Aslında Türkiye Komünist Partisi’nin öncülüğünde hazırlanan “Ülkemizin uçurumdan yuvarlanmasına izin vermeyeceğiz” başlıklı kampanyasına, Tele1 Genel Yayın Yönetmeni Merdan Yanardağ gibi Cumhuriyet yazarı Zülal Kalkandelen de imza vermişti.
Fakat Yanardağ, Medyascope’ta Ruşen Çakır ile yaptığı söyleşide, “Sürece karşı bir kampanya olsaydı imzalamazdım. Ben sürece doğrudan karşı değilim. Sürece belli başlı eleştirilerim var. İmzacılar arasında sürece doğrudan karşı olanlar var” deyince karşı karşıya geldiler.
Kalkandelen, Yanardağ’ın sürece destek veren bu sözlerine “TKP’nin başlattığı imza kampanyasına Yanardağ’ın niye katıldığını merak ediyor insan. Ben ve pek çok kişi, imza kampanyasının süreçle ilgili olduğunu düşündük. Herhalde Yanardağ anlamamış” diye tepki gösterdi. Kalkandelen, “Oysa ben ve pek çok kişi, imza kampanyasının süreçle ilgili olduğunu düşündük” dedi.
TARTIŞMA YARATAN SÖZLER
Kalkandelen, Cumhuriyet’teki “Algı manipülasyonuna hayır” başlıklı yazısında Yanardağ’ın “Biz bir araştırma yaptırdık, CHP seçmeninin yüzde 80’ine yakını bu sürece olumlu bakıyor, destek veriyor. Zannedildiği gibi değil. Yani yüzde 6’lık bir kesim var, kategorik olarak cepheden karşı olan. Çünkü insanlar barış ve demokratikleşmeye ilkesel olarak karşı değiller” değerlendirmesine de karşı çıktı.
Kalkandelen, “Yanardağ’ın sözünü ettiği araştırma hangisi bilmiyoruz, künyesini vermesi gerekir ama orada, söylediğinin tam tersini ortaya koyan bir araştırma var” dedi. Kalkandelen, Yanardağ’ın kastettiği Gündemar şirketinin araştırmasında “CHP seçmeninin sadece yüzde 11’inin süreci desteklediği” sonucunun çıktığını belirtti.

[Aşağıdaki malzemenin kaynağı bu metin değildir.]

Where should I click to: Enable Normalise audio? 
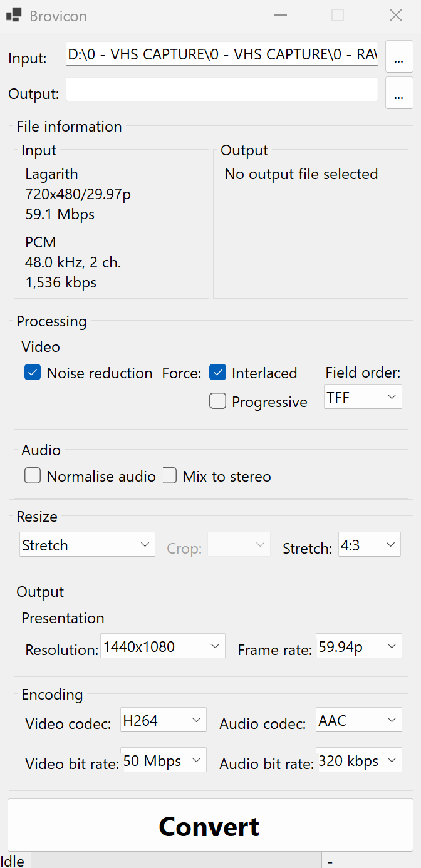tap(33, 477)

Yanardağ da Kalkandelen’e, Tele1’in sitesinde “Kürt sorunu ve milliyetçi kirlenme” başlıklı yazıyla yanıt verdi. Yanardağ, Kalkandelen’in ‘araştırma okumayı bilmediğini’ savunarak, “(Ankete katılanların) yüzde 11’i sürece destek veriyor, yaklaşık yüzde 80’i ise çözüme karşı olduğunu değil, başlatılan ‘yeni açılım sürecinin’ ve kurulan komisyonun sorunu çözeceğine inanmadığını belirtiyor” dedi. Aslında söyleşideki cümlelerini açarken, oradaki ifadesini değiştirip, düzeltiyordu.
POLEMİK SOSYAL MEDYADA SÜRDÜ
Ardından Yanardağ ve Kalkandelen arasındaki polemik ağır ifadelerle sosyal medyada da devam etti. Ancak ben her iki yazarın birbirlerine yönelttikleri suçlama ve değerlendirmelere girmeyeceğim. Onlar, ikisinin kişisel düşünceleri.

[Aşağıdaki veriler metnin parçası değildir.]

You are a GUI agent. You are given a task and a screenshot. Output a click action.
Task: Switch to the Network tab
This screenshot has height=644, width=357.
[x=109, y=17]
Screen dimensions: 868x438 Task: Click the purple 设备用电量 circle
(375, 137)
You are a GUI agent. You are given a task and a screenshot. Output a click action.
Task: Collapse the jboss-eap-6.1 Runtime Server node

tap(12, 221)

Gazetecilik açısından önemli olan, tartışmanın kaynağı olan araştırma ve oradaki veriler. O nedenle meseleyi anlamak için Gündemar’ın, Tele1 adına 20-26 Temmuz’da Türkiye genelinde 60 ilde 2 bin 256 kişiyle yaptığı araştırmaya baktım. “Terörsüz Türkiye’ adıyla başlatılan yeni siyasi ve toplumsal açılımın, Türkiye’de terörü sona erdireceğine inanıyor musunuz?” sorusuna, ankete katılan CHP’liler içinde “Evet” yanıtı verenler yüzde 11, “Hayır” yanıtı verenler yüzde 78, yüzde 11’inin de fikri yok.
Araştırmada, TBMM’deki komisyonla ilgili soru yok, zira komisyon henüz kurulmamış. Öcalan’ın çağrısı, PKK’nın sembolik silah yakması ve Öcalan’ın serbest bırakılması sorulmuş. O sorulara “Evet” karşılığını veren CHP’liler de yüzde 10’u geçmiyor.
ANKET, DESTEĞİ DEĞİL BEKLENTİYİ ÖLÇMÜŞ
Bu sonuçlar, Yanardağ’ın, söyleşideki “CHP seçmeninin yüzde 80’ine yakını bu sürece olumlu bakıyor, destek veriyor. Yani yüzde 6’lık bir kesim var, kategorik olarak cepheden karşı olan” sözlerini doğrulamıyor. Söylediğinin tam tersine, CHP’lilerin yüzde 78’i olumsuz yanıt vermiş sorulara…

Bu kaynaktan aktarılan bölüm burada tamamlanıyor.